In conclusion, we demonstrated a newly built ultrahigh speed 850 nm SDOCT system for in vivo human retinal imaging applications. Through sequentially controlling two high speed CMOS line scan cameras, the new system is able to achieve half megahertz A-line scan rate, which is at least ten times faster than that of fastest commercially available FDOCT systems. A number of in vivo imaging experiments has been conducted to demonstrate the superior imaging performance delivered by the proposed system. Two scanning protocols were proposed for different imaging applications: 1) ultrafast imaging mode, and 2) wide field of view imaging mode. The former provided an imaging speed of 700 Hz B-frame rate to isotropically sample a small area (4 × 4 mm2) of the retina with a sampling density at 500 A-lines at both the fast and slow axes. The total 3D imaging time was only 0.72 sec, short enough to minimize the motion artifacts caused by the subject movement. We also demonstrated that the dense sampling make it possible to perform the two directional averaging process that significantly enhances the image SNR and reduces the speckle noise while minimizing the degradation of the imaging resolution. However, it should be noted that the SNR enhancement could also be achieved by the increase of the camera integration time, albeit with a decreased system imaging speed.

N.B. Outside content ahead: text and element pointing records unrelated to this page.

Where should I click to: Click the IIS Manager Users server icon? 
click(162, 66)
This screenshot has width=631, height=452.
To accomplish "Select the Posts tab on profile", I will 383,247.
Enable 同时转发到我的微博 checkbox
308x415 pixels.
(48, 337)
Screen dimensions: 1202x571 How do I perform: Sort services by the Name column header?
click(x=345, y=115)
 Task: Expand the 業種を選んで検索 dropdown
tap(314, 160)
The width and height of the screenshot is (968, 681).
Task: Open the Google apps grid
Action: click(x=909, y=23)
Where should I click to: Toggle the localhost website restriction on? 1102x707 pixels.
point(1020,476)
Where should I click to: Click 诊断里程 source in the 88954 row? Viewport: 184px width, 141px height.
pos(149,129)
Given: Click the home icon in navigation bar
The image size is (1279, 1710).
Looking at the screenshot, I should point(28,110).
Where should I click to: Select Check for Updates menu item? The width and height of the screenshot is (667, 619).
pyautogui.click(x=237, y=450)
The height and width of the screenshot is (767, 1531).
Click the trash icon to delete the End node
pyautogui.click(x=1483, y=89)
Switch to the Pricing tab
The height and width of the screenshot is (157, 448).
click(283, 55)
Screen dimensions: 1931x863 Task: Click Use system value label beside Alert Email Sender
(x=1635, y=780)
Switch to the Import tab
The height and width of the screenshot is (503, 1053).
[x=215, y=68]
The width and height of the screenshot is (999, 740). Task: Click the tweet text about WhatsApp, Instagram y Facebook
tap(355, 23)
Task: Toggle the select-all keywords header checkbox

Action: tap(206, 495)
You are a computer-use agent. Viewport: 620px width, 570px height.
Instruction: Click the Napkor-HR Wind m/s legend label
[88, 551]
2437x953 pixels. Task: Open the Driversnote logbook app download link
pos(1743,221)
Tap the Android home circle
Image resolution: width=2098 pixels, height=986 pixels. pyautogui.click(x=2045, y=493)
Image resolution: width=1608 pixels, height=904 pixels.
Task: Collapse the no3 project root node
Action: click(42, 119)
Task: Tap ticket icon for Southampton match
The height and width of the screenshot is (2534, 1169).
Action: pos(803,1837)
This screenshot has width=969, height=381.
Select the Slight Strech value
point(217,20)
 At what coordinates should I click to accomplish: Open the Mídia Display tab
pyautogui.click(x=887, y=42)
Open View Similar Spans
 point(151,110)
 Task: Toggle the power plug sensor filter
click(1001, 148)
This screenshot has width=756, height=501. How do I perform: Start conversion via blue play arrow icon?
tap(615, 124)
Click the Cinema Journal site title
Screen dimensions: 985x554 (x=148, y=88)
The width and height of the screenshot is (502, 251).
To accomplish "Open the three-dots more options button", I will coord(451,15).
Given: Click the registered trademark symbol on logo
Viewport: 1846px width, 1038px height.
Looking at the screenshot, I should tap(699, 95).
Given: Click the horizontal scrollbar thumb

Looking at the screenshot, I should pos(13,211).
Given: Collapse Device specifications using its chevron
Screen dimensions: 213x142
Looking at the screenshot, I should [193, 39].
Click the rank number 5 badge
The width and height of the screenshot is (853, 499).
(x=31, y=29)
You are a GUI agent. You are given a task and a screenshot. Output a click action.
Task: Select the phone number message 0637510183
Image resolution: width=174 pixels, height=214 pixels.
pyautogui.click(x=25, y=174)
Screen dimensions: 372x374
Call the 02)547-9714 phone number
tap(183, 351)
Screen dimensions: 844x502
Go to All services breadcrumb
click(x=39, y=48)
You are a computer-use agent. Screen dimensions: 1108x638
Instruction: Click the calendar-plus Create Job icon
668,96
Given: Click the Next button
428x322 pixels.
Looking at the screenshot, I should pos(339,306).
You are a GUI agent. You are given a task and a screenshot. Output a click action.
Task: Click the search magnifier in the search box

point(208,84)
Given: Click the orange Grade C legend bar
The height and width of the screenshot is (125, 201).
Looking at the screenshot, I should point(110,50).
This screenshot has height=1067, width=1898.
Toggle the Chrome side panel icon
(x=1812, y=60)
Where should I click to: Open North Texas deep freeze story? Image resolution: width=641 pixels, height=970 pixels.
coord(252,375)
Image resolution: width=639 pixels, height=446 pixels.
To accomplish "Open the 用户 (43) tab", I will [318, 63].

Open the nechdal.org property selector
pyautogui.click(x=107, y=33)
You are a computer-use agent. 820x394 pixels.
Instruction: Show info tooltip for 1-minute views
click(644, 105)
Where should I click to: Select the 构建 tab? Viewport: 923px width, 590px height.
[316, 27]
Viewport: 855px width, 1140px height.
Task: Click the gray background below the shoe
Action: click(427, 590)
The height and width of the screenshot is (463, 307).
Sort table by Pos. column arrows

The second scanning protocol gave isotropic dense sampling over a large field of view (~10 × 10 mm2), providing ability to assess the overall status about the retina. For better visualization, the obtained 3D large field of view data was flattened according to the ISP layers in both the fast and slow axes, from which the depth resolved fundus images can be easily appreciated.
This work was supported in part by research grants from the National Heart, Lung, and Blood Institute (R01 HL093140), National Institute of Biomedical Imaging and Bioengineering (R01 EB009682), and the American Heart Association (0855733G). The content is solely the responsibility of the authors and does not necessarily represent the official views of grant giving bodies.